After renaming script fields, old values of fields (which had been set in editor) should be transferred to the new ones.
There are frequent small renames, e.g., making first letter uppercase, and these renames needlessly reset values (and also script import setting values).
This is actually already a feature, though I’m not really keen on how it’s implemented.
You can use the [FormerlySerializedAs] attribute to contain the old name of a field before renaming it, and then once Unity recompiles with the new name, it will keep the value/reference it had. You can then delete the attribute afterwards.
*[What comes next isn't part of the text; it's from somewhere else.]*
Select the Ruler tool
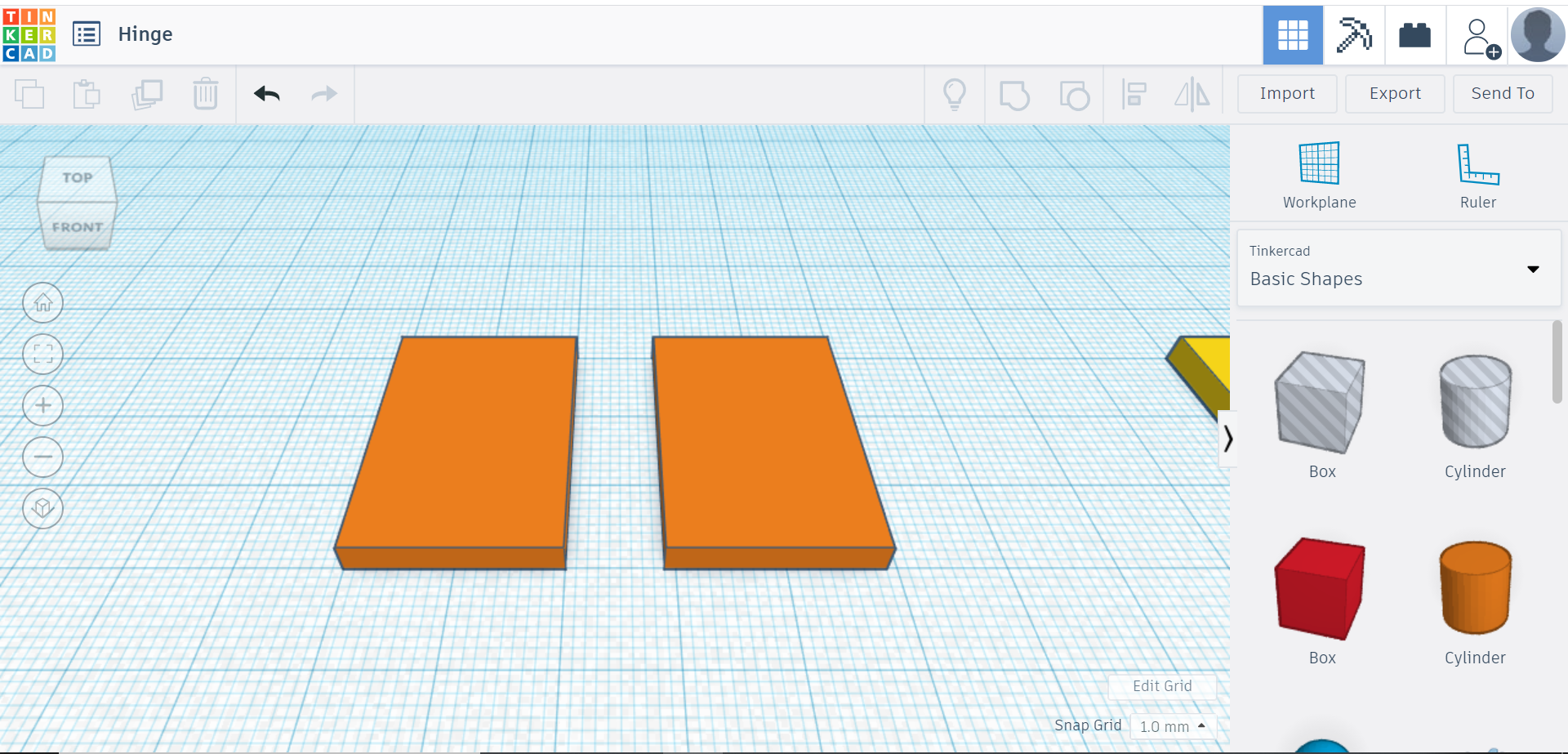 [1478, 174]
The issue with this from a conceptual standpoint is that Unity has no context for the circumstances under which fields may change on a class. You know that the field change you made was a name change and not a different field, but how does Unity know that? All it’s looking at are files. In one version there’s one field, in the next there’s a different one. It would take human intuition to reason that this is a rename and not a new field – even then you might be fooled in certain cases.
Unity doesn’t have human intuition. The best you’ve got is the [FormerlySerializedAs] attribute as mentioned above, which disambiguates the situation for Unity.
if number of chagned fields match, and value types match, and default values match, then assign old values, in order.
there could be even console log stating that old values were re-assigned, I think that assigning old value to new field that would do different thing would be nonexistent
This creates a lot of assumptions about the changes.
Simple example, say the script starts like this:
public int MaxLives = 5;;
public float TimeBetweenJumps = 2f;
And then I redesign the script to have unlimited lives, and no longer use time to limit jumps, but I add a couple new fields which were unrelated to the old ones:
//public int MaxLives = 5;
//public float TimeBetweenJumps = 2f;
public int EnemiesDefeated = 0;
public float RunSpeed = 0.2f;
Now my new fields pick up the previously serialized values for the old fields when I wouldn’t want them to. After I go through all my instances of this script and fix this mess, I go “well at least maybe I can use this new irritating feature”, and rename a field but also add a new field for another unrelated feature:
//public int MaxLives = 5;
//public float TimeBetweenJumps = 2f;
public int EnemiesDefeated = 0;
public string PlayerName;
public float RunSpeedMultiplier = 0.2f;
Oh dang! I thought Unity supported renaming fields while preserving values, but now I again have to go through all instances to fix the values.
I think you’ll get a lot of complaints about this feature acting unpredictably, when it is very predictable as long as you do exactly what the feature requires you to do and no more. But I think people will often get caught up unexpectedly.
How about a button field asking user if editor should write old-assigned value based on guess
with tooltip something like “set 6 based on old field value”
That could be nice. Maybe a context-menu option when you right-click a field in the inspector to toggle a “Mark for name change” flag, which internally applies the FormerlySerializedAs attribute logic to the field using its current name.
Then once Unity recompiles the script, the flag is automatically set back to false.